Die serbische Regierung fordert allerdings seit Jahren die Umsetzung des Gemeindeverbands – gestritten wurde allerdings bisher über das Statut. Denn der kosovarische Verfassungsgerichtshof hat einige der generellen Prinzipien, die im Jahr 2015 für den Verband verfasst wurden, für verfassungswidrig erklärt. Der neue Vorschlag von FES und EIP entspricht allerdings laut der Analyse des Grazer Verfassungsrechtsexperten Josef Marko der kosovarischen Verfassung. Dies wird auch bereits gleich zu Beginn des Vorschlags festgehalten.

Quint will Verband

Der Verband soll aus zehn Gemeinden bestehen, in denen mehrheitlich Serben leben.
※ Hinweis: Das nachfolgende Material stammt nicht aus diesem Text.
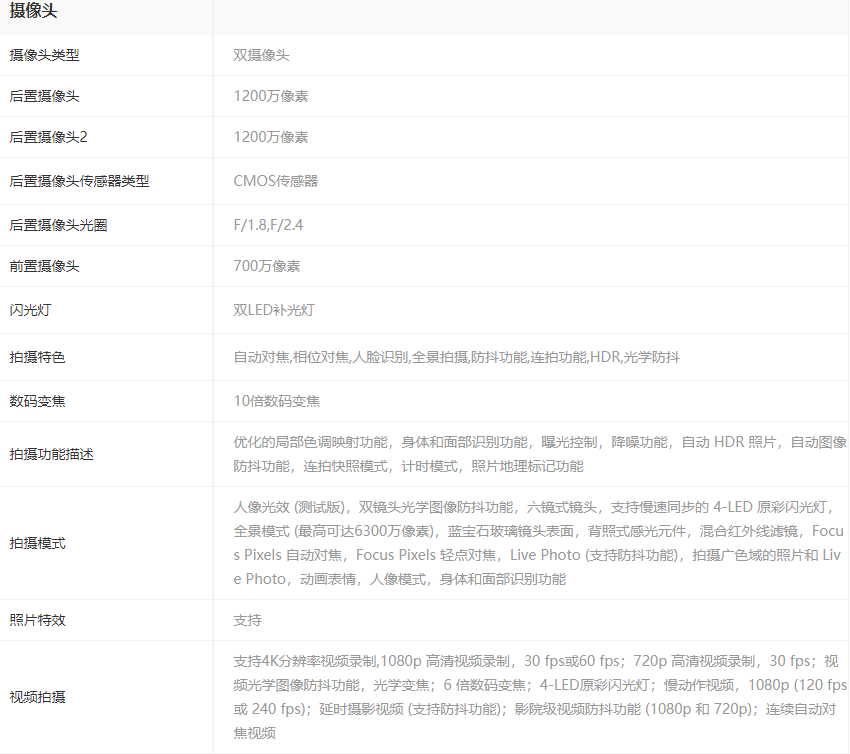Select the 双LED补光灯 value
Viewport: 850px width, 754px height.
[273, 310]
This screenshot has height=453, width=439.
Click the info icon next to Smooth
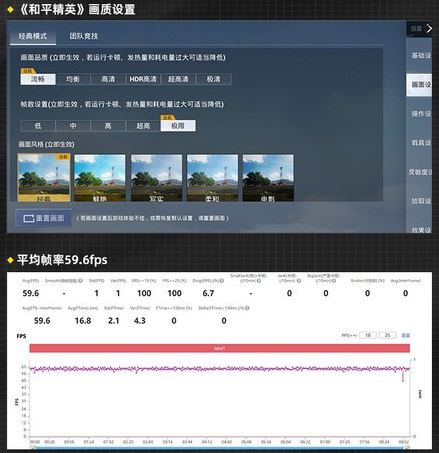coord(80,281)
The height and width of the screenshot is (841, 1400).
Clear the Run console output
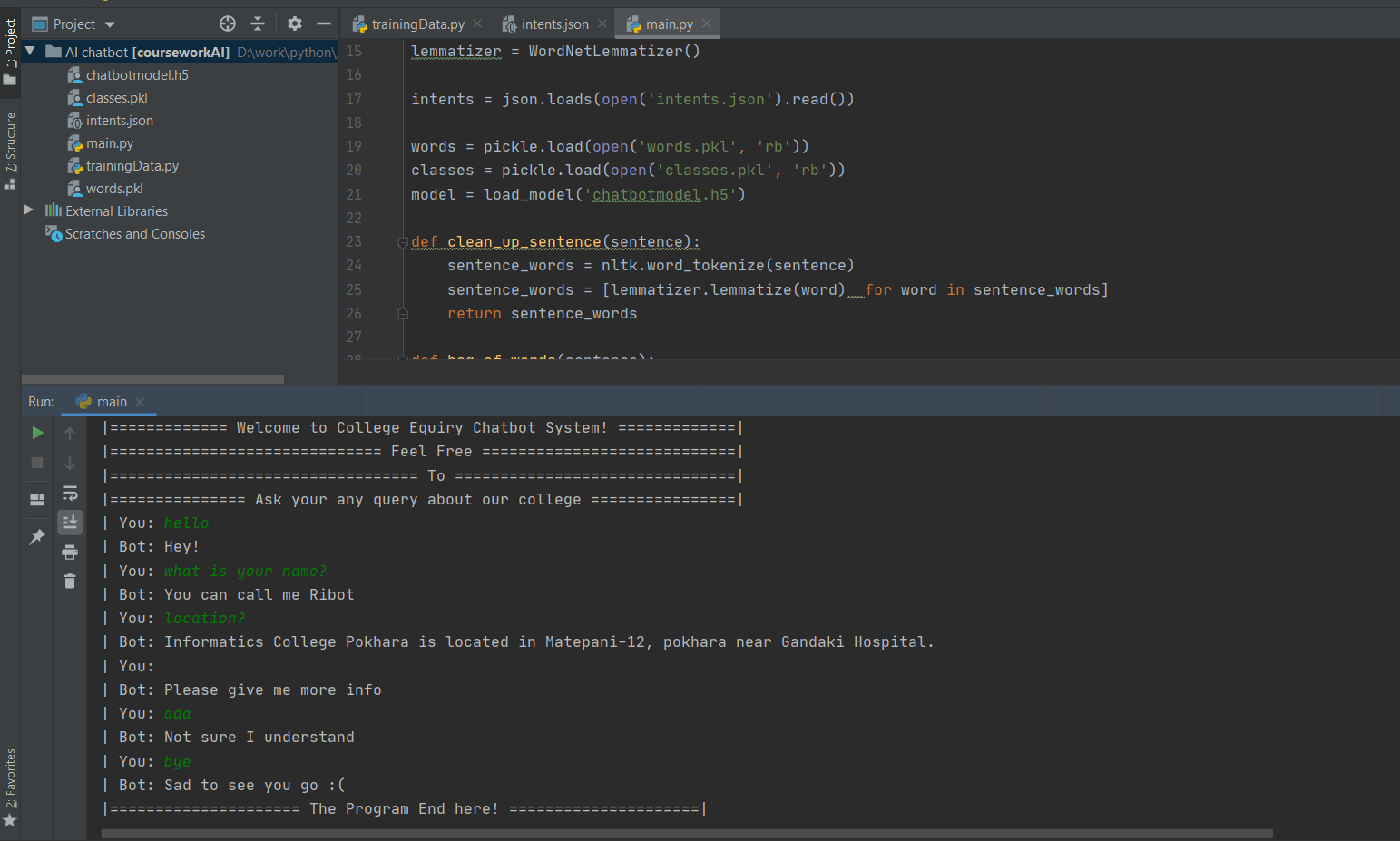pos(70,581)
Dazu gehören nicht nur die vier Gemeinden im Norden des Kosovo, sondern auch solche in anderen Teilen des Landes. Die vier Gemeinden im Norden sollen allerdings einen gemeinsamen regionalen Polizeikommandanten haben, was aber auch bisher schon der Fall war. Die Mitgliedschaft im Gemeindeverband ist freiwillig, und jede Gemeinde kann auch wieder austreten. Ziele des Verbands ist Förderung lokaler Selbstverwaltung, also die Vertretung der Interessen vor allem in den Bereichen Kultur, Bildung und Wirtschaft gegenüber den zentralen Behörden.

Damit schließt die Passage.